Data from: Biased estimates of phylogenetic branch lengths resulting from the discretised Gamma model of site rate heterogeneity
Data files
May 27, 2026 version files 1.23 GB
-
Figs1-3-S1.tar.gz
679.46 MB
-
FigsS4-S5-S6.tar.gz
548.90 MB
-
PANGEA_IDS.zip
49.49 KB
-
README.md
4.64 KB
Abstract
Simulated data underlying the analyses in the paper 'Biased estimates of phylogenetic branch lengths resulting from the discretised Gamma model of site rate heterogeneity' and PANGEA-HIV IDs for real sequences used.
Dataset DOI: 10.5061/dryad.d51c5b0fh
Description of the data and file structure
Contents:
File: PANGEA_IDS.zip
Description: IDs for real HIV data
This folder contains CSV files listing all PANGEA sequence IDs used in the analysis of real HIV data (methods subsection 'HIV phylogenetic reconstruction'). Each file is a single replicate of the downsampling exercise. Replicate 1 underlies figures 2 and S3, while figure S2 compares the results of all four.

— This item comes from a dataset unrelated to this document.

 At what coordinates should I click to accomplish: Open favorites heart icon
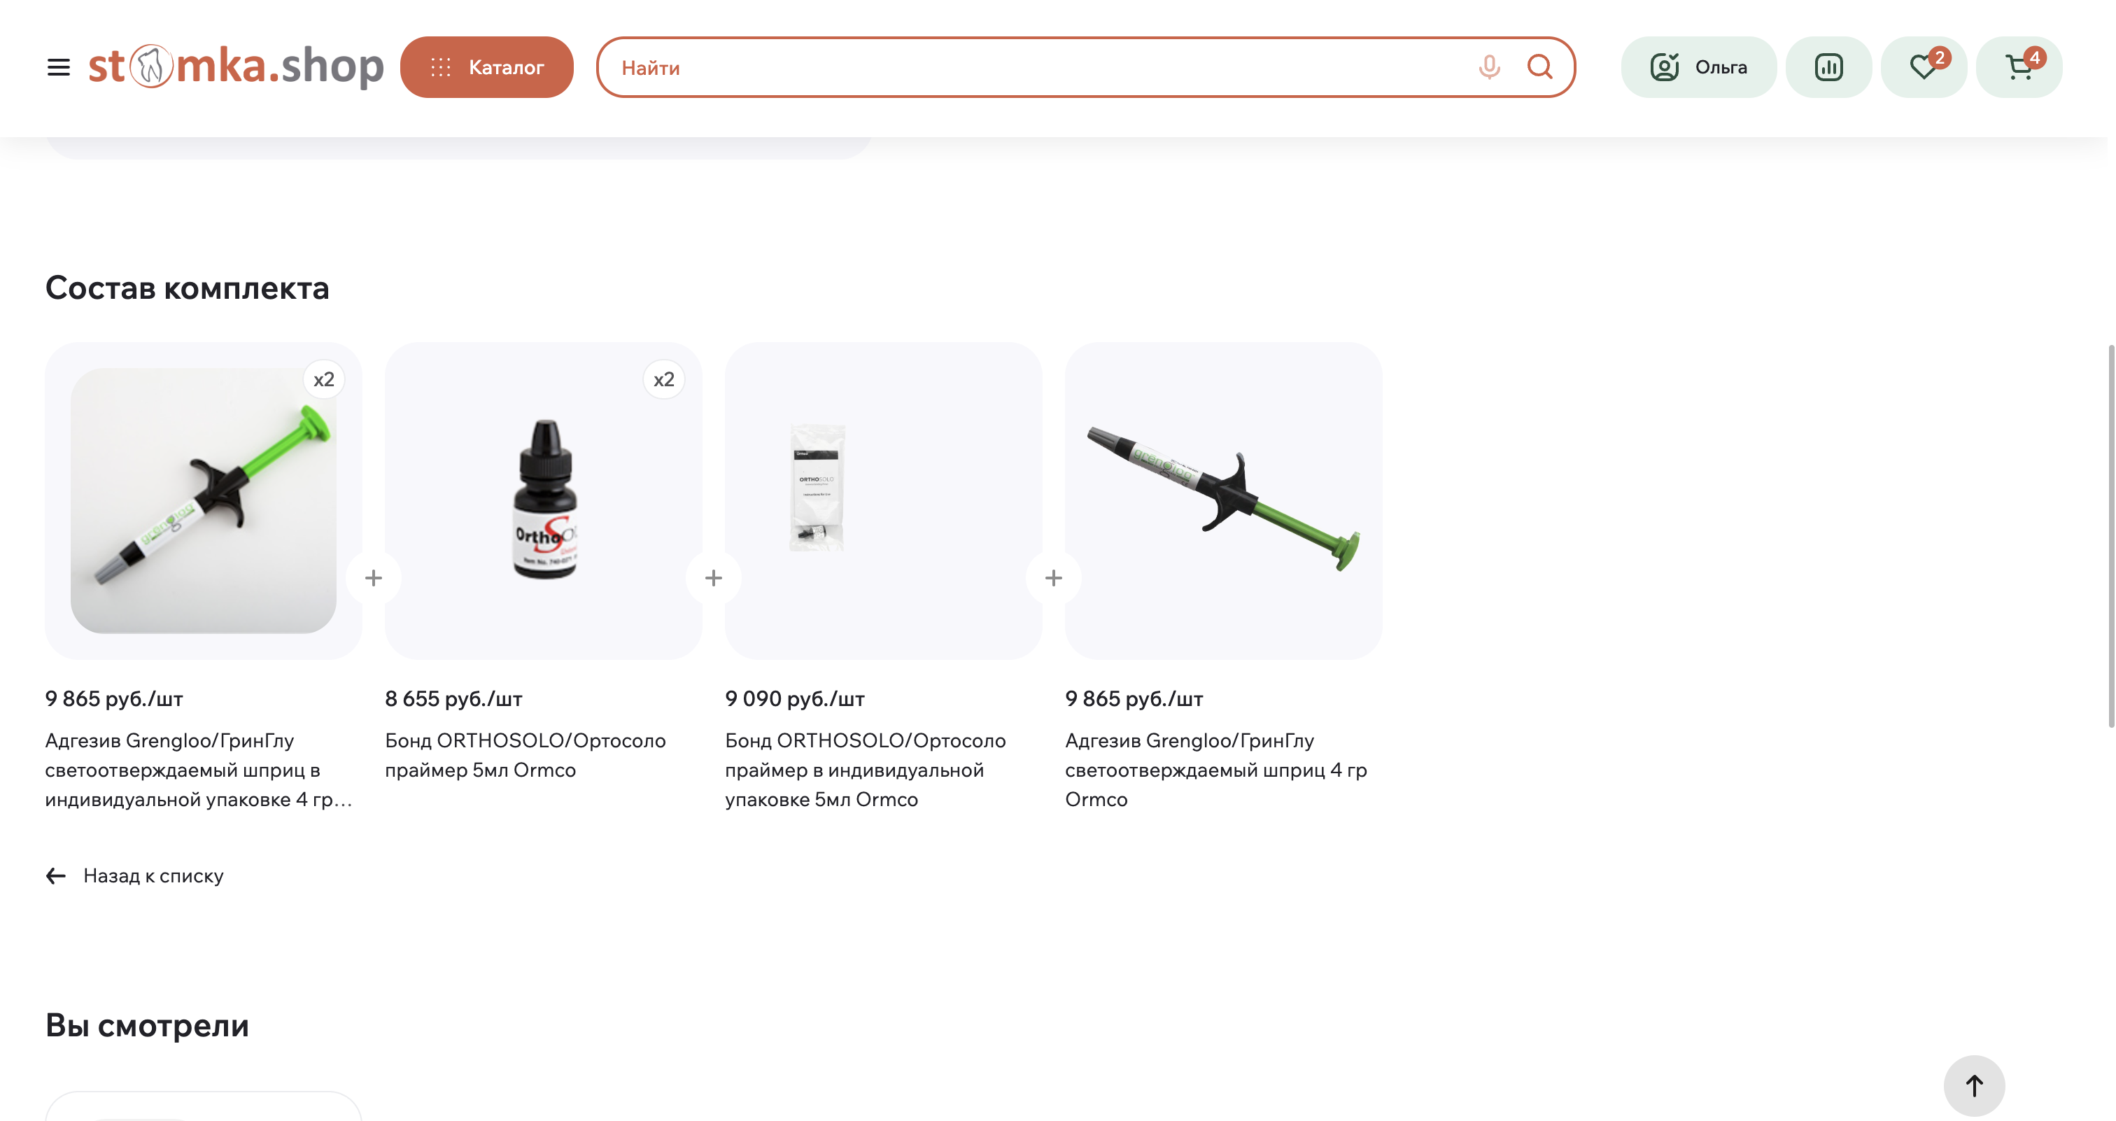tap(1924, 67)
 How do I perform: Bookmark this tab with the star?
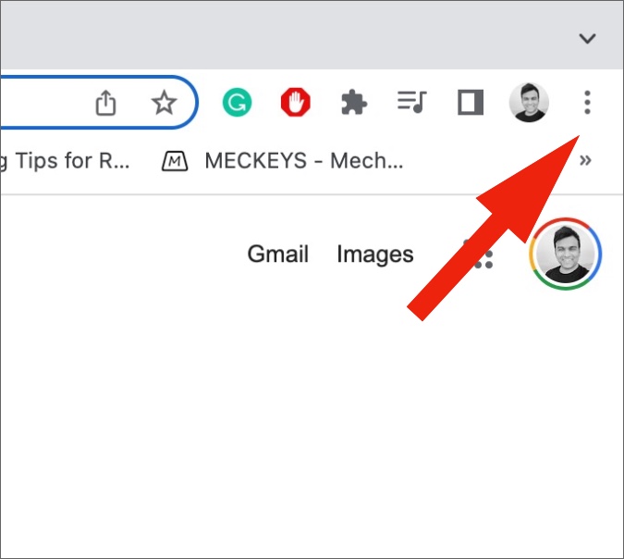click(x=164, y=103)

The CSV files have two columns. The first consists of sequence IDs. The second gives the minimum size of the alignment that includes that sequence. For example, if this is 950 then a sequence is only present in the 950, 975 and 1000-sequence alignments, while if it is 50 then it is present in every alignment.
The sequences can be found at http://github.com/PANGEA-HIV/PANGEA-Sequences under these IDs
File: Figs1-3-S1.tar.gz
Description: Simulated data for the main text, figure 9, and figure S1
This contains the first set of simulated data (methods subsection 'Simulations'). Sequences are simulated using AliSim under either the 4-category DGM (gm4) or a continuous Gamma rate heterogeneity model (gammacont).
Branch length effect contains the simulated trees, simulated alignments, and reconstructed trees used for figures 1a and 1b.
simulated_trees contains the simulated phylogenies in Nexus format.
simulation_details_bl.csv gives the mean branch lengths for each simulated phylogeny.
simulated_alignments_expansion contains the simulated sequences underlying figures 1 and 2. Filenames containing 'disc' were simulated using a discrete rate heterogeneity model, and 'cont' a continuous one.
reconstructed_trees_expansion contains the reconstructed phylogenies ('.treefile'), and IQTREE information files ('.iqtree'), for the data underlying figures 1 and 2. Filenames containing 'disc' were simulated using a discrete rate heterogeneity model, and 'cont' a continuous one. Filenames containing 'gamma' were reconstructed using the DGM, and 'freerate' with FreeRate.
simulated_alignments_contraction contains the simulated sequences underlying figure 9. All rate heterogeneity models were continuous.
reconstructed_trees_contraction contains the reconstructed phylogenies ('.treefile'), and IQTREE information files ('.iqtree'), for the data underlying figure 9. All were based on alignments simulated using a continuous model and reconstructed with the DGM.
Sample size effect contains the simulated trees, simulated alignments, and reconstructed trees used for figures 1c and S1.
simulated_trees contains the simulated phylogenies in Nexus format. The number of tips appears in the file name after 'ss'.
simulated_alignments contains the simulated sequences. The replicate number appears after 'rep' and the number of tips under 'ss'. All rate heterogeneity models were continuous.
reconstructed_trees_iqtree contains the reconstructed phylogenies ('.treefile'), and IQTREE information files ('.iqtree'), for the data underlying figures 3 and 6. The replicate number appears after 'rep' and the number of tips under 'ss'. Filenames containing Filenames containing 'gamma' were reconstructed using the DGM, and 'freerate' with FreeRate.
reconstructed_trees_phyml contains the reconstructed phylogenies for the data underlying figures S1 where the reconstruction package was PhyML. The replicate number appears after 'rep' and the number of tips under 'ss'. Filenames containing 'gamma' were reconstructed using the DGM, and 'freerate' with FreeRate.
reconstructed_trees_raxmlng contains the reconstructed phylogenies for the data underlying figures S1 where the reconstruction package was RAxML-NG. The replicate number appears after 'rep' and the number of tips under 'ss'. Filenames containing 'gamma' were reconstructed using the DGM, and 'freerate' with FreeRate.
File: FigsS4-S5-S6.tar.gz
Description: Simulated data for the exercise in the appendix
This simulated data is used for the much larger exercise in the appendix (section 'Biased per-site rate estimates lead to biased branch lengths'). This is a large file. File names are of the format:
aliseqs_gammacont_X_Y_tryZ.fasta
Here X is the replicate of the simulation (between 1 and 50), Y is the sample size (between 100 and 500), and Z the replicate of the downsampling process (between 1 and 5).